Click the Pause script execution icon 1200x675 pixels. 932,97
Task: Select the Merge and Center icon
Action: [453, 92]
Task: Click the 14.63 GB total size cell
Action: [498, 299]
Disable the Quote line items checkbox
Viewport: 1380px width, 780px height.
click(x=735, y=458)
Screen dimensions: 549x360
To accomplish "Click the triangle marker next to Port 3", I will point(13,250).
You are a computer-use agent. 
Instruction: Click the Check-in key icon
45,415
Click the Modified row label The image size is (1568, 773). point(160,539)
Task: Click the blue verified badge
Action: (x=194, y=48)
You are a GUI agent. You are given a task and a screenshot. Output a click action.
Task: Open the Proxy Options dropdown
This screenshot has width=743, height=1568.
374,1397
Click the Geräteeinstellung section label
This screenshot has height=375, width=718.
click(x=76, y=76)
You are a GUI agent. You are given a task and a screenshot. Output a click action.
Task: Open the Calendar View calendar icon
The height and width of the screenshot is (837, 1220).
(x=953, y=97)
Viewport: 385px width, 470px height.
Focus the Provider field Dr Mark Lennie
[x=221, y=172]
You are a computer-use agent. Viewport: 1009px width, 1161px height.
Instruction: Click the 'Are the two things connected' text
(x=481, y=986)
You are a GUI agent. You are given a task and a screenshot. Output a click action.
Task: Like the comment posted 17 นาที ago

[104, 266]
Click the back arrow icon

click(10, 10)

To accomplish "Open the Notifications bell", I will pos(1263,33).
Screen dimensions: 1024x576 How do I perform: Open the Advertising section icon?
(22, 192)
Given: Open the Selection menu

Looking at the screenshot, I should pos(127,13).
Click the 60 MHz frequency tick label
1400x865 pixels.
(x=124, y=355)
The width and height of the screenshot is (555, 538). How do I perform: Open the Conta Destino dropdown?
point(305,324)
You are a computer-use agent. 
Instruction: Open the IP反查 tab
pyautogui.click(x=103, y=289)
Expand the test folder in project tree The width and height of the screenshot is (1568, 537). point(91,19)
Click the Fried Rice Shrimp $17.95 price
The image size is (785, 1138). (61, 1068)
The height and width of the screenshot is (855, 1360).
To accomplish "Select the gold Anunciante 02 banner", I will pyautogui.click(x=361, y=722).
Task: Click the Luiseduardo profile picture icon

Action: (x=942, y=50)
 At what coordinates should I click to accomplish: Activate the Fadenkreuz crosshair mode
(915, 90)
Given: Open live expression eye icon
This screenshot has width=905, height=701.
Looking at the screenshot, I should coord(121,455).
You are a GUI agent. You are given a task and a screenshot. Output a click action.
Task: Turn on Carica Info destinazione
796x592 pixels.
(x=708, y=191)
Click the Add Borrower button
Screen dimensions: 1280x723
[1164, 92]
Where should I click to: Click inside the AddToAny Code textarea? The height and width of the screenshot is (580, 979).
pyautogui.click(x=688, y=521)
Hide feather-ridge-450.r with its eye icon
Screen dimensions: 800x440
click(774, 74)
++++++++++
» **Task requirements**
Every entry shown above is to be written out exactly.

» **Output of the task**
Click the Pause script execution icon 1200x675 pixels. 932,97
Task: Select the Merge and Center icon
Action: [453, 92]
Task: Click the 14.63 GB total size cell
Action: [498, 299]
Disable the Quote line items checkbox
Viewport: 1380px width, 780px height.
click(x=735, y=458)
Screen dimensions: 549x360
To accomplish "Click the triangle marker next to Port 3", I will point(13,250).
You are a computer-use agent. 
Instruction: Click the Check-in key icon
45,415
Click the Modified row label The image size is (1568, 773). point(160,539)
Task: Click the blue verified badge
Action: (x=194, y=48)
You are a GUI agent. You are given a task and a screenshot. Output a click action.
Task: Open the Proxy Options dropdown
This screenshot has width=743, height=1568.
374,1397
Click the Geräteeinstellung section label
This screenshot has height=375, width=718.
click(x=76, y=76)
You are a GUI agent. You are given a task and a screenshot. Output a click action.
Task: Open the Calendar View calendar icon
The height and width of the screenshot is (837, 1220).
(x=953, y=97)
Viewport: 385px width, 470px height.
Focus the Provider field Dr Mark Lennie
[x=221, y=172]
You are a computer-use agent. Viewport: 1009px width, 1161px height.
Instruction: Click the 'Are the two things connected' text
(x=481, y=986)
You are a GUI agent. You are given a task and a screenshot. Output a click action.
Task: Like the comment posted 17 นาที ago

[104, 266]
Click the back arrow icon

click(10, 10)

To accomplish "Open the Notifications bell", I will pos(1263,33).
Screen dimensions: 1024x576 How do I perform: Open the Advertising section icon?
(22, 192)
Given: Open the Selection menu

Looking at the screenshot, I should pos(127,13).
Click the 60 MHz frequency tick label
1400x865 pixels.
(x=124, y=355)
The width and height of the screenshot is (555, 538). How do I perform: Open the Conta Destino dropdown?
point(305,324)
You are a computer-use agent. 
Instruction: Open the IP反查 tab
pyautogui.click(x=103, y=289)
Expand the test folder in project tree The width and height of the screenshot is (1568, 537). point(91,19)
Click the Fried Rice Shrimp $17.95 price
The image size is (785, 1138). (61, 1068)
The height and width of the screenshot is (855, 1360).
To accomplish "Select the gold Anunciante 02 banner", I will pyautogui.click(x=361, y=722).
Task: Click the Luiseduardo profile picture icon

Action: (x=942, y=50)
 At what coordinates should I click to accomplish: Activate the Fadenkreuz crosshair mode
(915, 90)
Given: Open live expression eye icon
This screenshot has width=905, height=701.
Looking at the screenshot, I should coord(121,455).
You are a GUI agent. You are given a task and a screenshot. Output a click action.
Task: Turn on Carica Info destinazione
796x592 pixels.
(x=708, y=191)
Click the Add Borrower button
Screen dimensions: 1280x723
[1164, 92]
Where should I click to: Click inside the AddToAny Code textarea? The height and width of the screenshot is (580, 979).
pyautogui.click(x=688, y=521)
Hide feather-ridge-450.r with its eye icon
Screen dimensions: 800x440
click(774, 74)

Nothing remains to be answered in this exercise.